Healthcare technology and the cybersecurity debate

The Covid-19 pandemic, which has been affecting Brazil for more than two years, has brought countless losses and made the population’s routines change drastically. Among the most impacted sectors, health is certainly one of them, with emphasis on the need to migrate to digital platforms, especially to perform medical appointments – the so-called telemedicine.

Before the pandemic, it was unthinkable that certain appointments could be made online, away from the doctor’s office or the hospital, but that was not the only thing that has changed. Digital medical prescriptions, for example, increased by approximately 1,000% during the pandemic, according to studies by  health tech Memed.

The role of the cloud in this period also proved fundamental to support the necessary technology, but concerns about cybersecurity grew in the same proportion. At the same time, challenges around “digitizing health” are contributing to creating solutions at an unprecedented rate.

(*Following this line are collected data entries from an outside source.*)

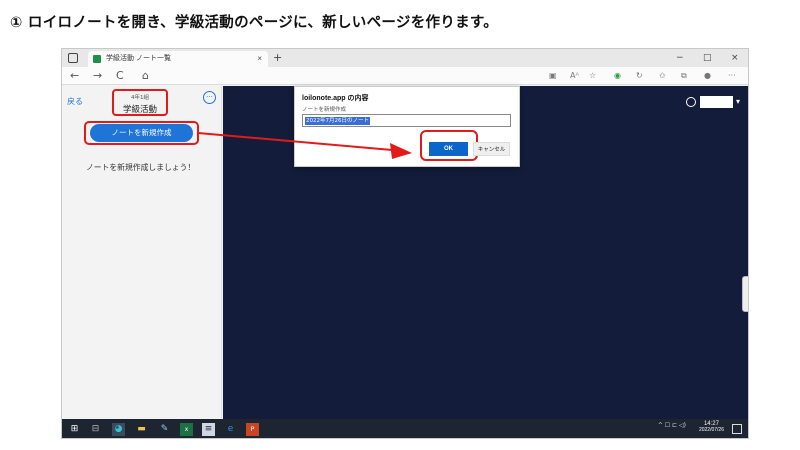 The image size is (800, 450). What do you see at coordinates (146, 76) in the screenshot?
I see `home-icon: ⌂` at bounding box center [146, 76].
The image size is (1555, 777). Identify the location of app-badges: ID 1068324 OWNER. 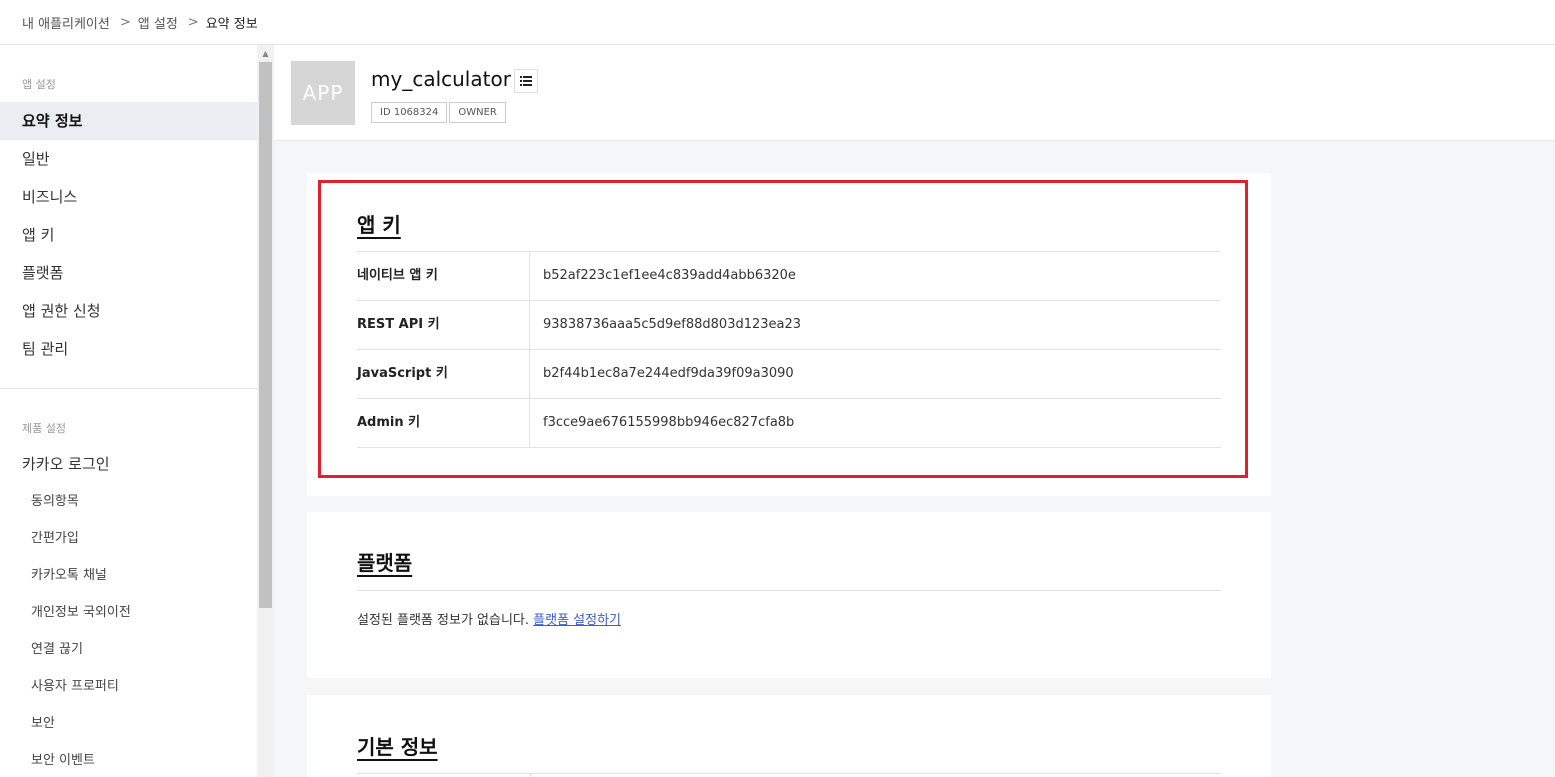
(438, 112).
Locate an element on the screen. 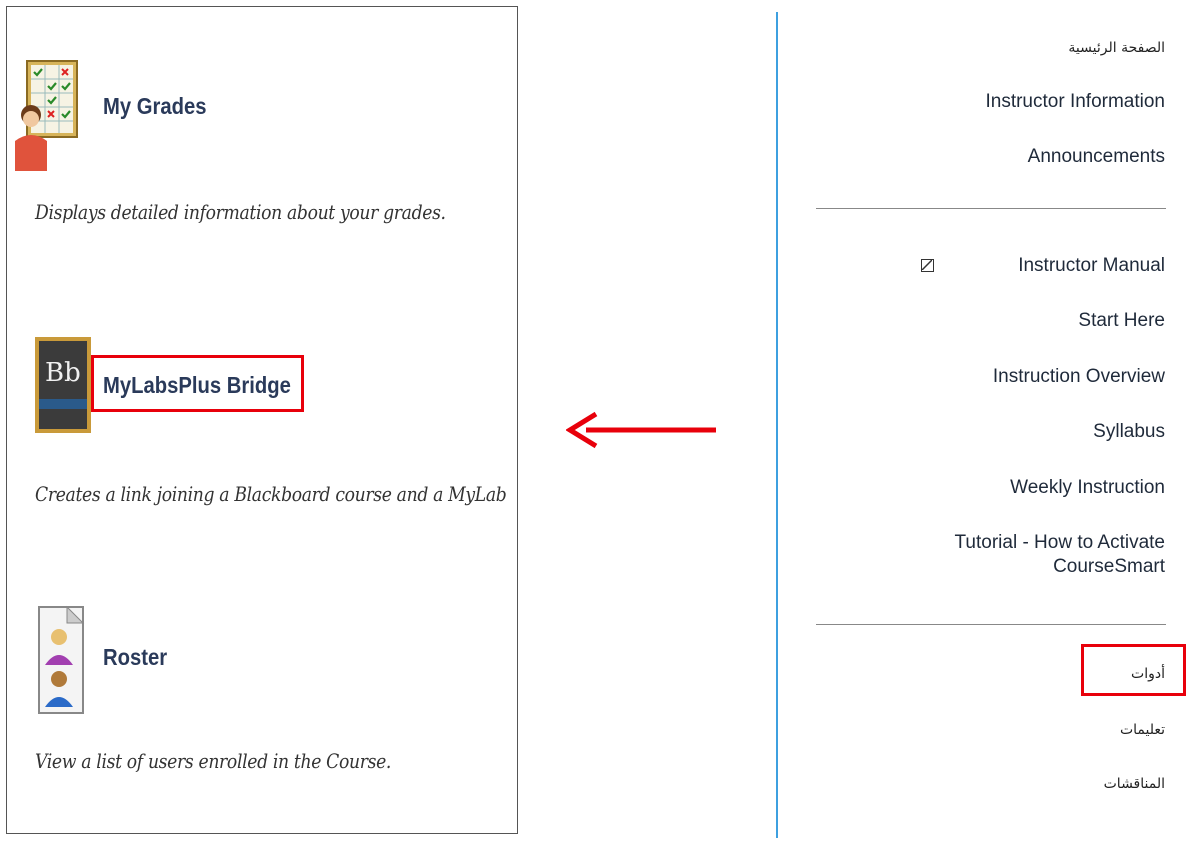 This screenshot has width=1199, height=842. bb-icon-text: Bb is located at coordinates (63, 373).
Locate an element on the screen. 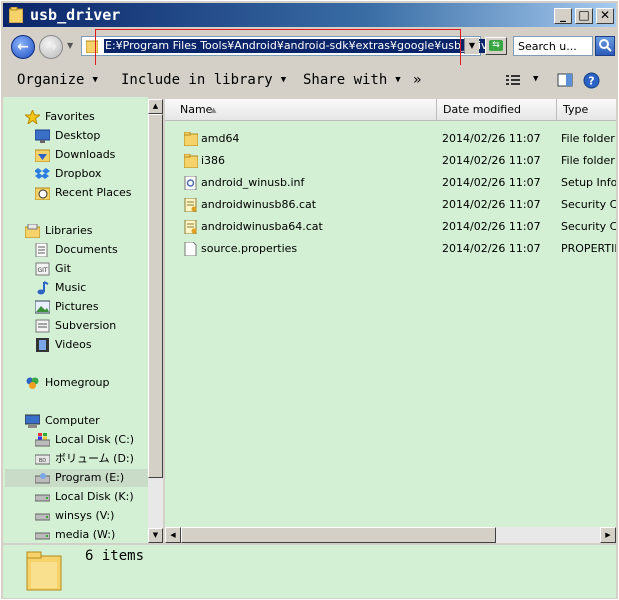 The image size is (619, 600). file-name: androidwinusb86.cat is located at coordinates (259, 204).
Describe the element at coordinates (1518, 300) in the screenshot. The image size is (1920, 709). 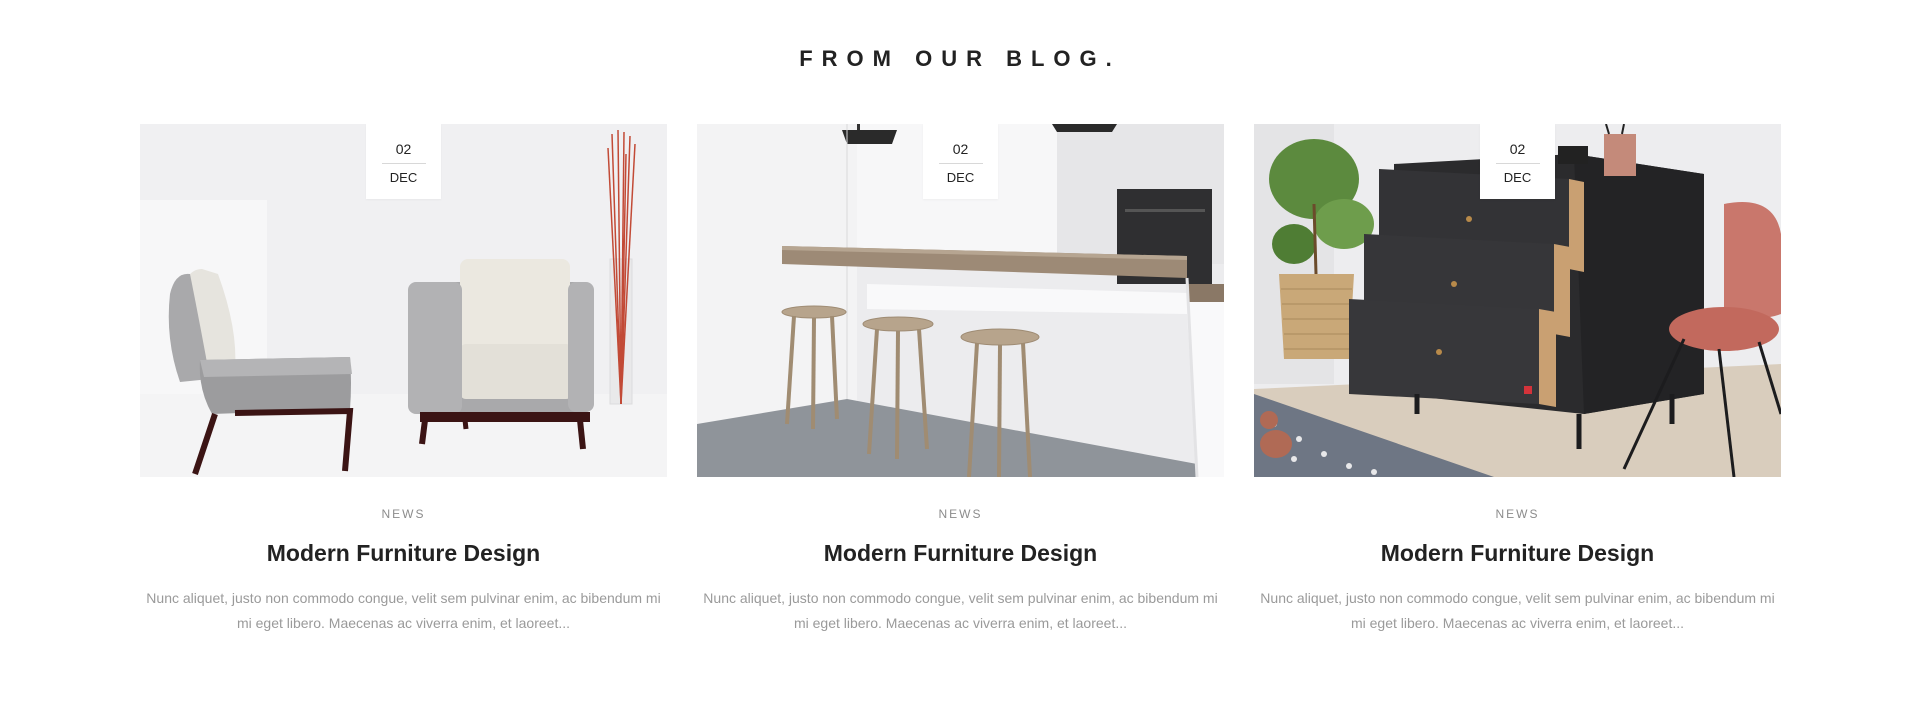
I see `post-thumbnail-dresser: 02 DEC` at that location.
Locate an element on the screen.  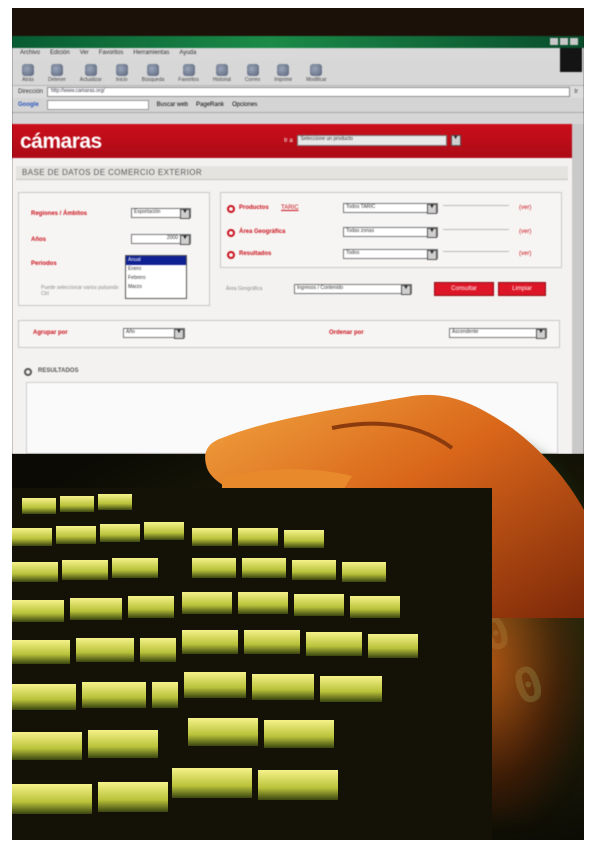
search-icon is located at coordinates (154, 70).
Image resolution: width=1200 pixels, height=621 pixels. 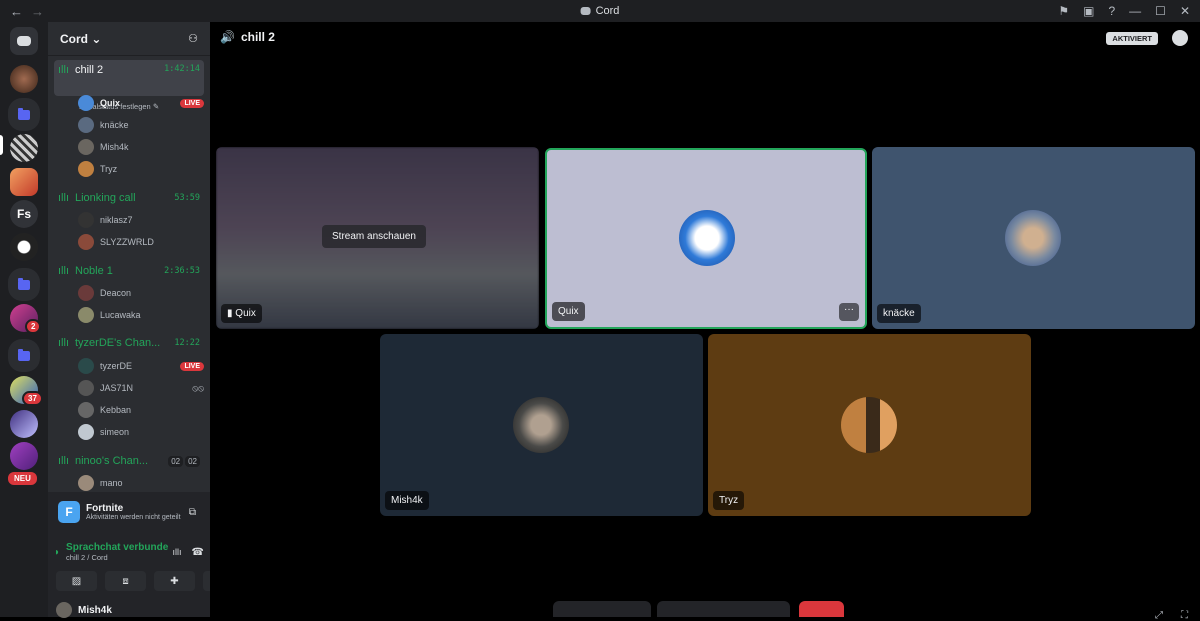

Among the benefits of this technology, it is worth highlighting the optimization of the IT infrastructure and the reduction of costs, as it uses digital resources and transforms data into significant insights. The speed of innovation is not left behind either, as the cloud allows the construction of prototypes and novel resources with great agility.

On the other hand, we should be aware of data confidentiality issues. The General Data Protection Law   (LGPD) , for example, reinforces the need for privacy as an individual right and a duty of all companies in Brazil. Thus, it is unthinkable that this sector is the target of hackers and invasions that could endanger such delicate information about patients. While cloud providers follow the highest standards of security, depending on the sensitivity of the stored data, the requirements must be tripled.

In addition to security, issues related to the regulation and cultural change of institutions should also be taken into  account.   Risk and responsibility management, well-defined objectives, and a good definition of the operating model are issues that cannot be left out.